Overlook Oklahoma at your own peril. The team loses only tall, versatile swingman Cameron Clark from its starting five of one year ago. If the NCAA approves Oklahoma’s waiver bid for senior TaShawn Thomas, a big, physical forward who transferred from Houston, to let him play immediately, Oklahoma could have one of the nation’s most skilled and experienced starting fives. (A decision on Thomas, a great all-around player who can block shots, rebound and handle the ball, ought to come soon.)

Without Thomas, there will be a frontcourt hole for the Sooners. That spot would be taken either by D.J. Bennett, a junior college transfer who played spot duty for Oklahoma last season, or Khadeem Lattin, a tall, rangy, talented freshman whose mother won three WNBA titles. It wouldn’t be nearly as fearsome of a starting five.

But the three starters joining Hield all have serious talent and experience. Junior forward Ryan Spangler is a banger from small-town Oklahoma who averaged nearly a double-double last season. Sophomore point guard Jordan Woodard is the steady hand this high-scoring team needs. And junior guard Isaiah Cousins made more than 40 percent of his 3-pointers last season on a team that finished seventh in the nation in scoring.

What’s the one thing this season, other than TaShawn Thomas’ waiver request being approved, that could push Oklahoma from pretty good to possibly great?

“Just our general identity, a bit more physical play on the boards and defensively,” Kruger told me. “A bit more sincerity defensively, just the belief that we’ve gotta get a stop as opposed to, ‘We know we can score, so it’s OK.’ They didn’t say that, but with last year’s group it was a more subconscious thing. We need both. We need to be able to score, but we also need to act like every stop is important.”

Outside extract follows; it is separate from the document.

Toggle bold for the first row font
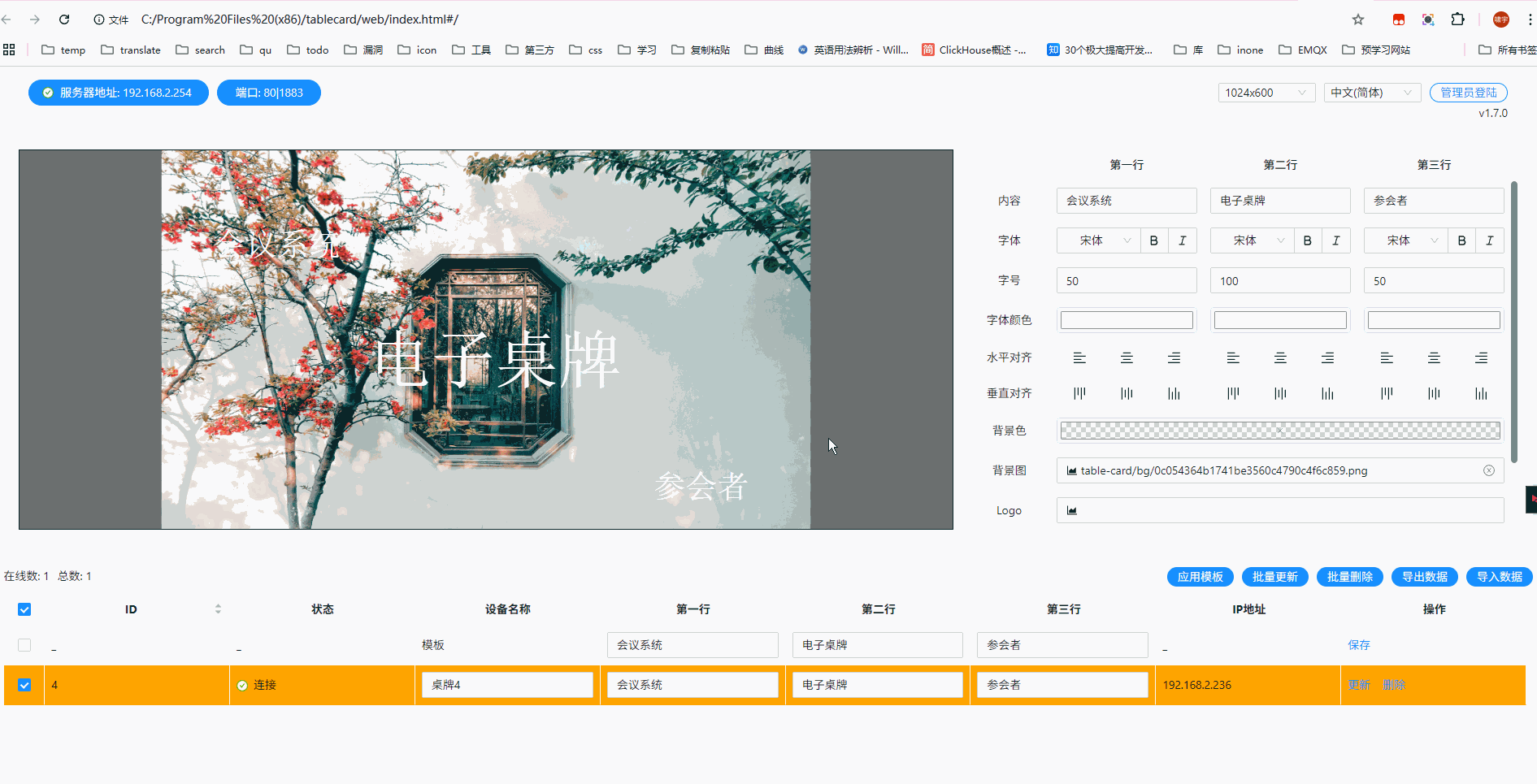 (x=1153, y=240)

Buddy Hield gives the Sooners one of the Big 12's best players.

Sure, it sounds a little boring. And it sounds cliché. But it also sounds like a pretty solid, simple way to focus this talented team in what could be its take-notice season.

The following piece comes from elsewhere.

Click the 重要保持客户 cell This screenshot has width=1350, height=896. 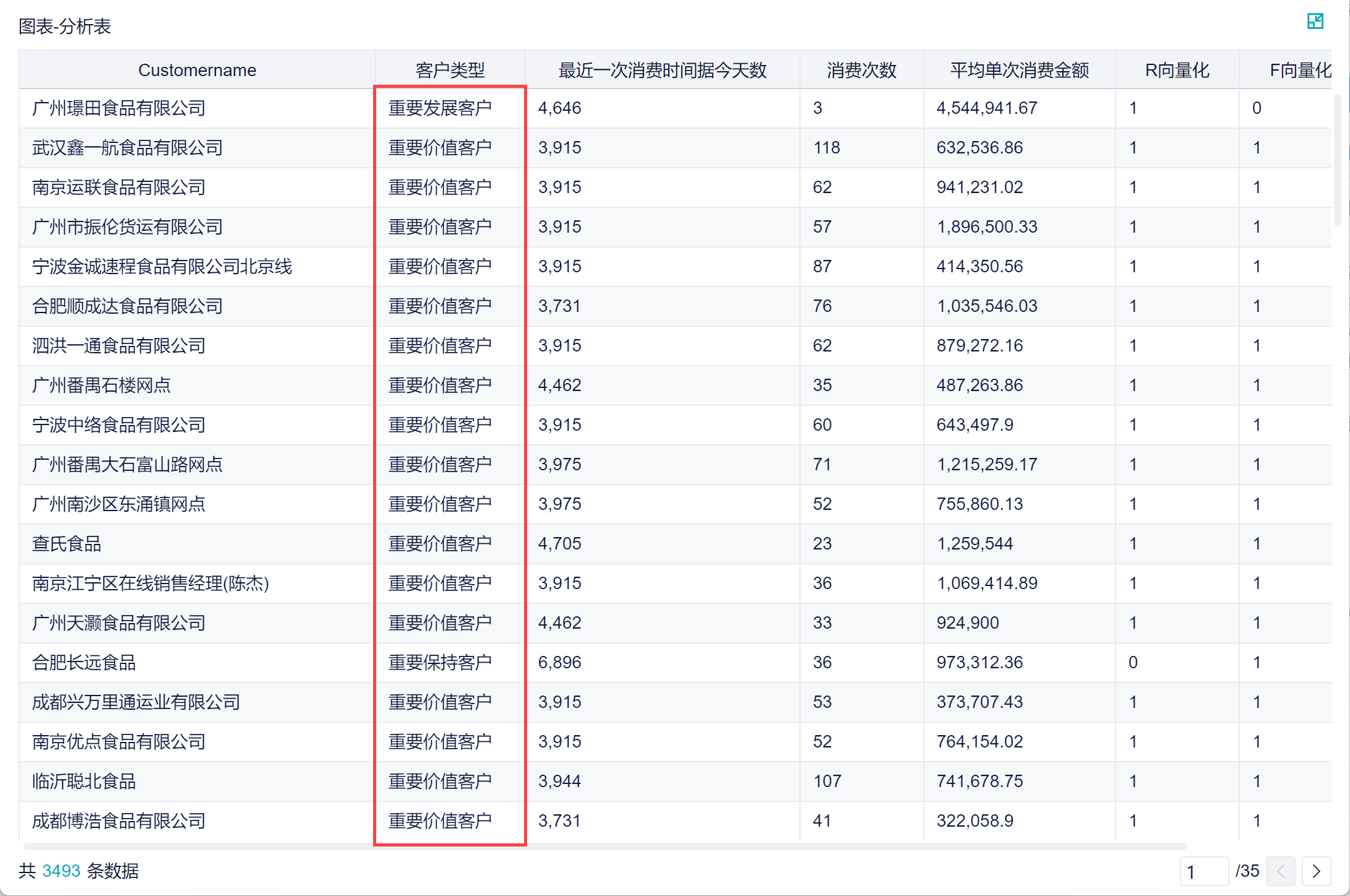point(440,663)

It’s an affirming, supportive culture the understated Kruger has installed at Oklahoma. This place is no country club, but you can tell how that positive reinforcement and patient coaching adds confidence to a high-scoring bunch.

But this positive group also comes in with a chip on its shoulder after last season’s Round of 64 upset loss in the NCAA tournament. Coaches here told me of a team where players have spent the offseason firing up a thousand shots a day – and not just one or two hard workers, but an entire team that sticks around and pairs up for shooting after workouts.

“Everybody’s bought into coming in the gym and working in their off time,” Spangler told me. “What made us that way was our tournament loss last year. We don’t want to end up that way again. Usually you have three or four guys on the team that work out a lot of extra time, but this is the whole team.”

“I’m tired of everybody saying next year – we just gotta do it now,” Hield told me. “I’ve got two more years at Oklahoma. I’ve got to build a legacy. I think we got a good chance (at winning the Big 12). I think we’re gonna win it. I think we can win it. It comes down to the toughest team.”